Gary Kristensen says
Great post Ryan. This blog post can also be used to highlight some of the problems with using only the 1004MC to analyze the market in an appraisal. For example, the last two months could have been down but the most recent quarter still show as up. Or the sample size of competing properties in the neighborhood might be only a couple trees.
Ryan Lundquist says
Bingo. Nail on head, Gary. I’m glad you mentioned that. I tend to pay VERY little attention to the 1004MC when I do lender appraisals for this very reason. The inaccuracy of the form can can be especially potent in say January or February when buyers are willing to pay higher prices, but sales over the past 90 days might technically suggest otherwise. I found this to be particular true in my market last year. The fall was very dull, and then the market woke up early in January. It’s not that values increased exponentially in January, but buyers had basically picked up where they left off in the summer before prices began to cool. This looked like a huge increase in value when looking at sales from October to December, but it was really the market getting back into the swing of things before it went soft in the fall. The 1004MC would have showed a declining market though with the limited data.
Tom Horn says
Very true Ryan. In addition to looking at one year back I find it helpful to look as far back as 5 years to really see the whole picture and see how we fit into the bigger picture at the current time. This helps to see if we are back to where we were during the good times. While we may be doing better than last year AND see an increase in the market we may still not be where we were during the real estate boom, or maybe we are.
Ryan Lundquist says
Great point, Tom. Very true. One year gives us some context, but multiple years can be even more of a help at times. I will say there have been a few times I have looked so deeply at the numbers over the past few years that I didn’t see the present market as well as I could have. This is when it’s important for me to get up from the desk, pour some coffee, take a walk, and then come back with fresh eyes. Thanks again.
Stephen says
I’m definitely guilty of doing this myself… and in more areas of my life than just one! Thanks for the reality check.
Ryan Lundquist says
Thanks Stephen. I appreciate the sentiment of your comment. Blessings to you.
John Wake says
I’ve found that month’s supply is probably the best way to forecast home price changes in the short term. 4 to 6 months supply means normal prices increases. Under 4 months supply means prices are increasing more than normal. Under 3 months supply means prices are increasing rapidly. Over 6 months supply means no price increases.

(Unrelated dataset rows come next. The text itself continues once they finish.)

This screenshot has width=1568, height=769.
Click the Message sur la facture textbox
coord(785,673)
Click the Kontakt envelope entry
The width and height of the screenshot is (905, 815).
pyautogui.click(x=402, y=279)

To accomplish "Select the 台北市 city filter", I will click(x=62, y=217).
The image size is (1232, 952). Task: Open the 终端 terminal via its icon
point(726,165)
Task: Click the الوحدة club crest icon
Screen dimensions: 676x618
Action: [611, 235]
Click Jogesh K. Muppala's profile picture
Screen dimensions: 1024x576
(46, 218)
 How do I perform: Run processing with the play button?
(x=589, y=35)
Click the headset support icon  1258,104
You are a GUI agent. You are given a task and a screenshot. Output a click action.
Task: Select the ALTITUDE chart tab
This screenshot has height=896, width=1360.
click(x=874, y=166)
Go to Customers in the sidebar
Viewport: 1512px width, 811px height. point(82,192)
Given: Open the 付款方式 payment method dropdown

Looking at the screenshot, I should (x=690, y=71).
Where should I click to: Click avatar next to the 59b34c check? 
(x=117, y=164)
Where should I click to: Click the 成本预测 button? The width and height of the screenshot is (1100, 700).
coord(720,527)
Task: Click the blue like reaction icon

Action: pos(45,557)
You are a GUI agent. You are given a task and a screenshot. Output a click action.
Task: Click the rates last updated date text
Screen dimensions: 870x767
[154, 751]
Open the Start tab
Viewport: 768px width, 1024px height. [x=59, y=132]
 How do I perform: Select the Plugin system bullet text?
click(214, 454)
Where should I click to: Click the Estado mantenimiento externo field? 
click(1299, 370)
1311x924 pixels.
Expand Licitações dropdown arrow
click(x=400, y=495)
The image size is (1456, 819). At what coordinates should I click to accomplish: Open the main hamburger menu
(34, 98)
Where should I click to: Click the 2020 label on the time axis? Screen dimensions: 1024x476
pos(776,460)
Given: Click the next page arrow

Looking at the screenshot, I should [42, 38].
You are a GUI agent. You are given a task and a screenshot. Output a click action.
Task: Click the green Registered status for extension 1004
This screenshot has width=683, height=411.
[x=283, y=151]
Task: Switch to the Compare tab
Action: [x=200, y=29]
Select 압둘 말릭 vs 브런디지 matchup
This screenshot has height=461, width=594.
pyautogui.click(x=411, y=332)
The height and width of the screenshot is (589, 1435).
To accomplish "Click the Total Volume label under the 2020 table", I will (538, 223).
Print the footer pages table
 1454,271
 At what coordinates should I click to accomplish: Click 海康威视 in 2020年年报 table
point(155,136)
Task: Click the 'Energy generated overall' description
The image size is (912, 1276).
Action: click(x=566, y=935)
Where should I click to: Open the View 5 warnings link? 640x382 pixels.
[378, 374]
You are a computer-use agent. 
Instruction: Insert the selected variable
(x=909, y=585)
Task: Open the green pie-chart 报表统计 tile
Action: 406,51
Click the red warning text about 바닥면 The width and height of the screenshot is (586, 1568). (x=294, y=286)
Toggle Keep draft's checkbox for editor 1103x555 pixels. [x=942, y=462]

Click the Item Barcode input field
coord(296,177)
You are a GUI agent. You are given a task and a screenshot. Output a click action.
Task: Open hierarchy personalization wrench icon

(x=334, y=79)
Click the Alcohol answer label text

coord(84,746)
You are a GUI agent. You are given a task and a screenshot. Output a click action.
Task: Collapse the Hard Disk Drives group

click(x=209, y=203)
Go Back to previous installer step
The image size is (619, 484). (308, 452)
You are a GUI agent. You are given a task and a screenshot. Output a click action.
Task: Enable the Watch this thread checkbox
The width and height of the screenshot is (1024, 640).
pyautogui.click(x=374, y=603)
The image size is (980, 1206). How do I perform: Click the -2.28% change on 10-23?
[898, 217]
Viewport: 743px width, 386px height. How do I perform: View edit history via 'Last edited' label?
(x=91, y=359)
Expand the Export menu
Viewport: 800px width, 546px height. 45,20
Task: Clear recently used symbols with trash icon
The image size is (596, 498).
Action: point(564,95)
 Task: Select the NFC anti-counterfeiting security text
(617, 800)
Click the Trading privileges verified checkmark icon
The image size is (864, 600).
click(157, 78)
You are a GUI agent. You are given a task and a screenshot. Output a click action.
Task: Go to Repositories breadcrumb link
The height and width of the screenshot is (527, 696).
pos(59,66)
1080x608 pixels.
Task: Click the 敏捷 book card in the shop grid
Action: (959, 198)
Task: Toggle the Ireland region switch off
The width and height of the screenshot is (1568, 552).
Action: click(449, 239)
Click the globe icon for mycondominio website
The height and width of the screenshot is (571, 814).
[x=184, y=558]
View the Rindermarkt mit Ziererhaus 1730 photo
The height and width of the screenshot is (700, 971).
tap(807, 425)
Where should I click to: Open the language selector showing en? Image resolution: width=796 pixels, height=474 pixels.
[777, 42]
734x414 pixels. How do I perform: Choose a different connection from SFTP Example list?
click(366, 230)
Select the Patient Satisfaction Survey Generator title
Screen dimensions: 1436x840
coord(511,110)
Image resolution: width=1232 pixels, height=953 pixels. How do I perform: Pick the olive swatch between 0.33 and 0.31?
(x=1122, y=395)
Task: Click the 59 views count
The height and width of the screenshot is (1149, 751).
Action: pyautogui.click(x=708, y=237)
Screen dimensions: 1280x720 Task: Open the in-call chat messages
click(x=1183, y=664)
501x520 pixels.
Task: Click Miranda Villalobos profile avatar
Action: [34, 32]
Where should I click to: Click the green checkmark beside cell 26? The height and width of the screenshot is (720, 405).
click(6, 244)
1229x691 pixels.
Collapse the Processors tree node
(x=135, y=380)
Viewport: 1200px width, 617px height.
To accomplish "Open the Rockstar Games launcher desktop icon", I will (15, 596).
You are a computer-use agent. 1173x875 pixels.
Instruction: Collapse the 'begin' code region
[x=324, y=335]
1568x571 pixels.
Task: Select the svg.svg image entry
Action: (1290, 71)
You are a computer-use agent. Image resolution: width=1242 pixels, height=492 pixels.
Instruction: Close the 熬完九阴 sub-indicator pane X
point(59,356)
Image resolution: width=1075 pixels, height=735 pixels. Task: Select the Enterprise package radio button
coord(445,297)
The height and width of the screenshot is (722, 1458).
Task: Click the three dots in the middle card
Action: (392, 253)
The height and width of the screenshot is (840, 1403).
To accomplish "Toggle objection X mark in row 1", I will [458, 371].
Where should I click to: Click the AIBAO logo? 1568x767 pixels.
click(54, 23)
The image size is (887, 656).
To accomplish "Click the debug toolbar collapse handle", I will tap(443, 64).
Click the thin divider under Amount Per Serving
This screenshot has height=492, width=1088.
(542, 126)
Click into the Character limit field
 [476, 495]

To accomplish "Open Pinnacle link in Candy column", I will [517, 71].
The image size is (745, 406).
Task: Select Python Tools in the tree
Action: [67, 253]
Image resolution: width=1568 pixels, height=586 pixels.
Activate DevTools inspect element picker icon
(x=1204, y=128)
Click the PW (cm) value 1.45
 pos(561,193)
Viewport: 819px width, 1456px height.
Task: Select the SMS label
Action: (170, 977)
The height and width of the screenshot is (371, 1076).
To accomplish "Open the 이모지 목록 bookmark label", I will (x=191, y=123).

It’s best if you can estimate months supply for the neighborhood because some neighborhoods will be a lot hotter or colder than others. Look at the current number of homes listed for sale in the neighborhood and then divide by the number of sales in the last month (or if there aren’t a lot of sales in the last month, than the average number of sales each month over the last 3 months).
Also, some markets, especially cold northern markets, are very seasonal which complicates things. Home prices in Chicago, for example, tend to increase in the spring and actually fall in the fall.
Ryan Lundquist says
Hi John. Thank you sincerely. I always appreciate your take. Your point on looking at inventory by neighborhood is key too as different neighborhoods in the same market could easily be exhibiting different trends. Each market is different in terms of inventory thresholds. Your numbers above might make perfect sense for your area or even many areas, though I am confident values would be declining in Sacramento if housing inventory was 4 months at the moment. I do agree with you on housing inventory being one of the biggest factors to watch when considering the direction of values. I’m glad you said that. While the market has many facets that make value move, good ‘ol supply and demand is a huge force.